Ну вот посмотрите, так ли он это говорит, как мне кажется. Ты, почтеннейший Мелет, отвечай нам, а вы помните, о чем я вас просил вначале, — не шуметь, если я буду говорить по-своему. Есть ли, Мелет, на свете такой человек, который дела бы людские признавал, а людей не признавал? Скажите ему, о мужи, чтобы он отвечал, а не шумел бы то и дело. Есть ли на свете кто-нибудь, кто бы лошадей не признавал, а все лошади­ное признавал бы? Или: флейтистов бы не признавал, а игру на флейте признавал бы? Не существует такого, любезнейший! Если ты не желаешь отвечать, то я сам буду говорить тебе, а также вот и им. Ну а уж на следующее ты должен сам ответить: есть ли на свете кто-нибудь, кто бы знамения божественные при­знавал, а гениев бы не признавал?

— Нет.

— Наконец-то! Как это хорошо, что они тебя заставили от­ветить! Итак, ты утверждаешь, что божественные знамения я признаю и научаю других признавать — новые или старые все равно, только уж самые-то божественные знамения признаю, как ты говоришь, и ты подтвердил это клятвою; а если я при­знаю божественные знамения, то мне уже никак невозможно не признавать гениев. Разве не так? Конечно, так. Принимаю, что ты согласен, если не отвечаешь. А не считаем ли мы гениев или богами, или детьми богов? Да или нет?
◇ ◇ ◇ ◇ ◇
### ЗАДАНИЕ
Продолжите отрывок выше о допросе Мелета, начав сразу после его последней фразы.
◇ ◇ ◇ ◇ ◇
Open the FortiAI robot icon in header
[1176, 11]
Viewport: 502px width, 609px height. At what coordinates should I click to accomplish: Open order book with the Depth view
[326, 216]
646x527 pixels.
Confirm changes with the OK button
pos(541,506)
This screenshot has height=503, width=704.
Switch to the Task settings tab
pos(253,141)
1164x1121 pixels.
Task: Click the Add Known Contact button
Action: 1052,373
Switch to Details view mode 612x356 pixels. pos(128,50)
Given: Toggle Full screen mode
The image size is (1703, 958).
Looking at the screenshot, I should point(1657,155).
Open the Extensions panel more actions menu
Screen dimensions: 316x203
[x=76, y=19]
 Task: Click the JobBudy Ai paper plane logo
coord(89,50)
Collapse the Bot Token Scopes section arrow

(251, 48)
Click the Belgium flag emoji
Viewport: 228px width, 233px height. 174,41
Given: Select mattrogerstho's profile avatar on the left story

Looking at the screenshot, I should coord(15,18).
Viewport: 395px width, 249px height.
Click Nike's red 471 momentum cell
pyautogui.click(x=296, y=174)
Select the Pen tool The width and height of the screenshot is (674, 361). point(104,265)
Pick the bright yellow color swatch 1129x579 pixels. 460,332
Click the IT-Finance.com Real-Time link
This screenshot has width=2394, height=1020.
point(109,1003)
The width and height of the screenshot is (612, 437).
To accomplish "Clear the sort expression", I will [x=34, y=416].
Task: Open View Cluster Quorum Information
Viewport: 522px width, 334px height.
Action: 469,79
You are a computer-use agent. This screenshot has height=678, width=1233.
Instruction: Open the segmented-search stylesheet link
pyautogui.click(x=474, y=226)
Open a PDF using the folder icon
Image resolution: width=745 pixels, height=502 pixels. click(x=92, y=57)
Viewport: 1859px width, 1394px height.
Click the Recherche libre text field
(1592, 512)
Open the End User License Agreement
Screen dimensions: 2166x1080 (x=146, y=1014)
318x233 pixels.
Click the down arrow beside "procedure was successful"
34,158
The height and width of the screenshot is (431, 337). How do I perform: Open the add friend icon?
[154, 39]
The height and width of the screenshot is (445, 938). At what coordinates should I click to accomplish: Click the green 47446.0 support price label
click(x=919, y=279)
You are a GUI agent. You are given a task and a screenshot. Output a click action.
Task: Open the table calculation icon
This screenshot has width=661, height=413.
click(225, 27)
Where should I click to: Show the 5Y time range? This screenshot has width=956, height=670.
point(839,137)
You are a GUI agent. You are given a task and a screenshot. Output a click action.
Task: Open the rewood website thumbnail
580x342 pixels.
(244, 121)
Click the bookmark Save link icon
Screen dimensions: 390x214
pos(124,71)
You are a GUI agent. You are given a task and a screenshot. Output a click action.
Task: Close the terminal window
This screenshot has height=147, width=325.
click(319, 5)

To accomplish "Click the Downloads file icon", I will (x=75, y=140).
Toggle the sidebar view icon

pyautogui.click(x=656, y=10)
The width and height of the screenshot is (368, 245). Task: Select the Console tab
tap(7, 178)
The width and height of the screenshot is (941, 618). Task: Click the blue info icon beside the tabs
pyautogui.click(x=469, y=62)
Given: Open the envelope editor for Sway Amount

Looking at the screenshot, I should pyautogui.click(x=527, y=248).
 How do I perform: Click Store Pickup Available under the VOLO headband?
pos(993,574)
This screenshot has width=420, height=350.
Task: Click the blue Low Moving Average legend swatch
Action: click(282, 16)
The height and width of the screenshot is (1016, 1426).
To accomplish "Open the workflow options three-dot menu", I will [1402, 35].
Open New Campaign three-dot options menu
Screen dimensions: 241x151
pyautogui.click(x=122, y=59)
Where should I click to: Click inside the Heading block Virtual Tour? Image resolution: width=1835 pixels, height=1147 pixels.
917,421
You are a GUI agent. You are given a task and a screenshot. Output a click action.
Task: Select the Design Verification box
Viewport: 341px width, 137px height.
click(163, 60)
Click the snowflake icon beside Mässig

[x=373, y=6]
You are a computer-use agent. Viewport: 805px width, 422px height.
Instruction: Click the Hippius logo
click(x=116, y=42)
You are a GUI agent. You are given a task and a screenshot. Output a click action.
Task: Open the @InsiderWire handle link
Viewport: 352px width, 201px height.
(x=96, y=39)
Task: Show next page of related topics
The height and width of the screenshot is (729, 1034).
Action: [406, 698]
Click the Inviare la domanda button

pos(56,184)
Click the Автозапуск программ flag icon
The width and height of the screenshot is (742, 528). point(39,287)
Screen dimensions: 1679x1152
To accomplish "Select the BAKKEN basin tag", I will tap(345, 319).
◇ ◇ ◇ ◇ ◇
### РЕЗУЛЬТАТ ВЫПОЛНЕНИЯ
— Конечно, считаем.

— Итак, если гениев я признаю, как ты утверждаешь, а ге­нии суть своего рода боги, то оно и выходит так, как я сказал, что ты шутишь и предлагаешь загадку, утверждая, что я не при­знаю богов и в то же время что я признаю богов, потому что гениев-то я по крайней мере признаю. А с другой стороны, если гении вроде как побочные дети богов, от нимф или каких-то еще существ, как это и принято думать, то какой же человек, признавая божьих детей, не будет признавать богов? Это было бы так же нелепо, как если бы кто-нибудь признавал, что суще­ствуют мулы — лошадиные и ослиные дети, а что существуют лошади и ослы, не признавал бы. Нет, Мелет, не может быть, чтобы ты подал это обвинение иначе, как желая испытать нас, или же ты недоумевал, в каком бы настоящем преступлении обвинить меня. А чтобы ты мог убедить кого-нибудь, у кого есть хоть немного ума, что один и тот же человек может и при­знавать и демоническое, и божественное и в то же время не признавать ни демонов, ни богов, это никоим образом невоз­можно.

Впрочем, о мужи афиняне, что я невиновен в том, в чем меня обвиняет Мелет, это, мне кажется, не требует дальнейших доказательств, довольно будет и сказанного. А что у многих яви­лось против меня сильное ожесточение, о чем я и говорил вна­чале, это, будьте уверены, истинная правда. И если что погубит меня, так именно это; не Мелет и не Анит, а клевета и недоб­рожелательство многих — то, что погубило уже немало честных людей, думаю, что и еще погубит. Не думайте, что дело на мне остановится!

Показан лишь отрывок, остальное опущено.